Court in a trap: of #climate activism and hopes of legal salvation

This is a guest post by Sakshi Aravind (full bio at end of post).

Dr Sakshi Aravind

Where should we look if we must begin to believe adjudication is one of the ways to achieve climate justice? Investing hope in courts may appear unrealistic if, for instance, one were to look at UK courts. This February, the Inner Crown Court sentenced an activist with Insulate Britain to prison for contempt of court.

From what has appeared in the press, the presiding judge had asked the defendant not to refer to climate change as motivation for their actions (where the defendant, along with three others, had blocked a busy junction in the City of London on the 25th October 2021 as a part of Insulate Britain climate campaign). The defendant appears to have referred to climate change in his closing speech, thereby earning the absurd wrath of the Court.

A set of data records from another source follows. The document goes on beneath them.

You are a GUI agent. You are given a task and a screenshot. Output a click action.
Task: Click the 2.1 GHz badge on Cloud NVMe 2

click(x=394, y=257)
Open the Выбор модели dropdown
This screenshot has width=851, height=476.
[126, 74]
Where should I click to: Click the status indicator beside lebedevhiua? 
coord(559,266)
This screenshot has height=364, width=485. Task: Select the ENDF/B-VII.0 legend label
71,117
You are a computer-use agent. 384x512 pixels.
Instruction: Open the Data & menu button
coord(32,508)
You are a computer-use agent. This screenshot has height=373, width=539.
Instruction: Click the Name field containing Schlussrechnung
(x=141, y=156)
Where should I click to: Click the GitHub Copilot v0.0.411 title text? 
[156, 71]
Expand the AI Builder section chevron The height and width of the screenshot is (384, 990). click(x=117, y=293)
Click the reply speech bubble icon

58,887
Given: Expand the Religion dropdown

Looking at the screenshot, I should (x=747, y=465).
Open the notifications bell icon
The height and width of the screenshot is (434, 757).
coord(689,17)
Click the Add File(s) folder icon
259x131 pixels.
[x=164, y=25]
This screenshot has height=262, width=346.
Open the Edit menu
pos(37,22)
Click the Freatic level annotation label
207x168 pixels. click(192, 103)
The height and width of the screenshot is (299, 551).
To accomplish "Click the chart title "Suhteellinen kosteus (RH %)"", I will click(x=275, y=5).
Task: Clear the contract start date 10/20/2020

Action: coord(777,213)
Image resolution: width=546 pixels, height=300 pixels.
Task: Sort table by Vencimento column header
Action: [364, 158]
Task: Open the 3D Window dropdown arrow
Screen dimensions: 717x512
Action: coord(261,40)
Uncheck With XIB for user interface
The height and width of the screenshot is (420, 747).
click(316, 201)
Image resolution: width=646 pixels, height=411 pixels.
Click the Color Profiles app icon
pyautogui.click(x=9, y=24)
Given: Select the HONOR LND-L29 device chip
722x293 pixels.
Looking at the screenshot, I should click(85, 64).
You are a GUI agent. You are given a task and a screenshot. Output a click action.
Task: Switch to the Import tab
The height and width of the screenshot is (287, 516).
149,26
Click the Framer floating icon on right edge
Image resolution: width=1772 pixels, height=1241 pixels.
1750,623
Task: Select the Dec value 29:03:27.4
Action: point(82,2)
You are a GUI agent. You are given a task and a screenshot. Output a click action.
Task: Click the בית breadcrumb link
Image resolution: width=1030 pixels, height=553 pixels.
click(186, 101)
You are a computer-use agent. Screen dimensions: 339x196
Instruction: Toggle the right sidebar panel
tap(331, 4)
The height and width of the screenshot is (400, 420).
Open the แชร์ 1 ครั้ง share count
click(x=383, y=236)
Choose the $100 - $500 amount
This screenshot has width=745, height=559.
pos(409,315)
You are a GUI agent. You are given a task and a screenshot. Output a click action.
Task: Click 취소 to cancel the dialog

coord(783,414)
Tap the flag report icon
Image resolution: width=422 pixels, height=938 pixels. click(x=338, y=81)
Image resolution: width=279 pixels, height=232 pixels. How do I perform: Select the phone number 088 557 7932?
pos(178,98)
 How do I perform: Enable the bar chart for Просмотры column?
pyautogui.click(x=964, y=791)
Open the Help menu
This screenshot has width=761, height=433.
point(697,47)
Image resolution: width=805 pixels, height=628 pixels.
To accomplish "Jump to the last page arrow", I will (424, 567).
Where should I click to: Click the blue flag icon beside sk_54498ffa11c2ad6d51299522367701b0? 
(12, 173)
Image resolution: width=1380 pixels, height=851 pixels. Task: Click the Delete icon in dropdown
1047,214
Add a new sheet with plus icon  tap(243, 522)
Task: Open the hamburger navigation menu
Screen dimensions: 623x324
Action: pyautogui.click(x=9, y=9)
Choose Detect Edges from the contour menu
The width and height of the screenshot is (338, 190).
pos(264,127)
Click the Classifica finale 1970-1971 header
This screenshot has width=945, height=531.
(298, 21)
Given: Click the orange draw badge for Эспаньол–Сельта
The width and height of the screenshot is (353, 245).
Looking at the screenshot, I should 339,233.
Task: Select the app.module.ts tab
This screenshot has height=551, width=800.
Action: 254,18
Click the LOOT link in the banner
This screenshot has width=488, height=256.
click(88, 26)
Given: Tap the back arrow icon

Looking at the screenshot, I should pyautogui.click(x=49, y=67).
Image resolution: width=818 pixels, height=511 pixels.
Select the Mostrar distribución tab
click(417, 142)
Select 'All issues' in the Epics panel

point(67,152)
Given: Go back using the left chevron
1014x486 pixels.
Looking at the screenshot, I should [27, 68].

Now, on the face of it, the outcome appears preposterous. This was, after all, a case where people were being prosecuted for protesting on climate change grounds. Surely, they can argue on an accurately reasoned ground that explains why they were blockading the junction in the first place? Was this an instance of misreporting, or did the judge relinquish the need for reasoning, let alone legal reasoning? I can only find out if someone is willing to fill in a wordy form to obtain the transcript from the Court and pay the fees, just like the Digital Support Officer from the registry tells me I should do.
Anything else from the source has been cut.